What the exercise asks
Repeat the material below exactly, line for line.

►

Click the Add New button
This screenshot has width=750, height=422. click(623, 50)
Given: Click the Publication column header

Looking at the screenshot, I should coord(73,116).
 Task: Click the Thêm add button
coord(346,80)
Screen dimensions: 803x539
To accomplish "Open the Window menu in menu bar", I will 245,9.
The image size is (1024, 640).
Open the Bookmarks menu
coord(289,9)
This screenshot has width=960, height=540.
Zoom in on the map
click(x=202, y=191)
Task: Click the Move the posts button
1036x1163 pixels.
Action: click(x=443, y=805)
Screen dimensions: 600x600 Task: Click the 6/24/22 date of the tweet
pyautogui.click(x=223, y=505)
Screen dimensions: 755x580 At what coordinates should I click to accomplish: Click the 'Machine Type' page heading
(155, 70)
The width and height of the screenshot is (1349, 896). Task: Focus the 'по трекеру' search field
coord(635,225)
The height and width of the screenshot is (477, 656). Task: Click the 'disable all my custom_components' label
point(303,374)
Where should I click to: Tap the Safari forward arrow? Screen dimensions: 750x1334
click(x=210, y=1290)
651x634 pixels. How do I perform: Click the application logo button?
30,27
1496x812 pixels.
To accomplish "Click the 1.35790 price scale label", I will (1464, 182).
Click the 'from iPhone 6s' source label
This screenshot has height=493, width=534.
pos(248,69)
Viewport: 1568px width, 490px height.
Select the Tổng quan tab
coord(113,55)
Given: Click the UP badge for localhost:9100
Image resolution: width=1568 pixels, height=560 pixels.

◄

Answer to this problem
Click the Add New button
This screenshot has width=750, height=422. click(623, 50)
Given: Click the Publication column header

Looking at the screenshot, I should coord(73,116).
 Task: Click the Thêm add button
coord(346,80)
Screen dimensions: 803x539
To accomplish "Open the Window menu in menu bar", I will 245,9.
The image size is (1024, 640).
Open the Bookmarks menu
coord(289,9)
This screenshot has width=960, height=540.
Zoom in on the map
click(x=202, y=191)
Task: Click the Move the posts button
1036x1163 pixels.
Action: click(x=443, y=805)
Screen dimensions: 600x600 Task: Click the 6/24/22 date of the tweet
pyautogui.click(x=223, y=505)
Screen dimensions: 755x580 At what coordinates should I click to accomplish: Click the 'Machine Type' page heading
(155, 70)
The width and height of the screenshot is (1349, 896). Task: Focus the 'по трекеру' search field
coord(635,225)
The height and width of the screenshot is (477, 656). Task: Click the 'disable all my custom_components' label
point(303,374)
Where should I click to: Tap the Safari forward arrow? Screen dimensions: 750x1334
click(x=210, y=1290)
651x634 pixels. How do I perform: Click the application logo button?
30,27
1496x812 pixels.
To accomplish "Click the 1.35790 price scale label", I will (1464, 182).
Click the 'from iPhone 6s' source label
This screenshot has height=493, width=534.
pos(248,69)
Viewport: 1568px width, 490px height.
Select the Tổng quan tab
coord(113,55)
Given: Click the UP badge for localhost:9100
Image resolution: width=1568 pixels, height=560 pixels.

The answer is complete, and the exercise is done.